Directions for this task
Copy the lines below word for word, starting at the line that contains "You are a GUI" and ending at the line that contains "Task: Click on".

>> Begin

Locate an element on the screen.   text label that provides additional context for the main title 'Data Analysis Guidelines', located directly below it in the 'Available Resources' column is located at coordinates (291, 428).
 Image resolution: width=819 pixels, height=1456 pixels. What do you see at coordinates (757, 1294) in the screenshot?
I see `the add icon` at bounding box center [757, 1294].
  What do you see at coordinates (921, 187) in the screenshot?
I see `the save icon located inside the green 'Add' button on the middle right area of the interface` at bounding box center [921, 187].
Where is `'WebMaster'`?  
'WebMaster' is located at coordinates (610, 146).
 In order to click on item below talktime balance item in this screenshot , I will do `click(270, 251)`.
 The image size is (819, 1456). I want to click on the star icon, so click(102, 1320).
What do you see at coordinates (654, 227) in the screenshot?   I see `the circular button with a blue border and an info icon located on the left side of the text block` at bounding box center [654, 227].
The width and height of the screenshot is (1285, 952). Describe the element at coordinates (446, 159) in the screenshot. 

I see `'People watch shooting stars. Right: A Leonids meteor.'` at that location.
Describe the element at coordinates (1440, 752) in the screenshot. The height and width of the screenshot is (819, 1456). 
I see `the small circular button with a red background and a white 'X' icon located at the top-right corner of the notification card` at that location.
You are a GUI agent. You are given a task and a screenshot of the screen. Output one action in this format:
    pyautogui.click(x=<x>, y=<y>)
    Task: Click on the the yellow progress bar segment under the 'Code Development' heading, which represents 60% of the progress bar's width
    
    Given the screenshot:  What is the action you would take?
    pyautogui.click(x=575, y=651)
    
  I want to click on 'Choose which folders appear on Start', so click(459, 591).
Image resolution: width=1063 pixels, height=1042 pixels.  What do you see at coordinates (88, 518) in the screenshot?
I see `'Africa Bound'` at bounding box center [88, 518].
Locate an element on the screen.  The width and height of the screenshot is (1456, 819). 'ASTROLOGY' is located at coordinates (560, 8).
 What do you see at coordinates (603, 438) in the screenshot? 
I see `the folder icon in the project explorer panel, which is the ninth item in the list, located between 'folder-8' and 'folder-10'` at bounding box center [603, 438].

>> End

Solution to this problem
You are a GUI agent. You are given a task and a screenshot of the screen. Output one action in this format:
    pyautogui.click(x=<x>, y=<y>)
    Task: Click on the the yellow progress bar segment under the 'Code Development' heading, which represents 60% of the progress bar's width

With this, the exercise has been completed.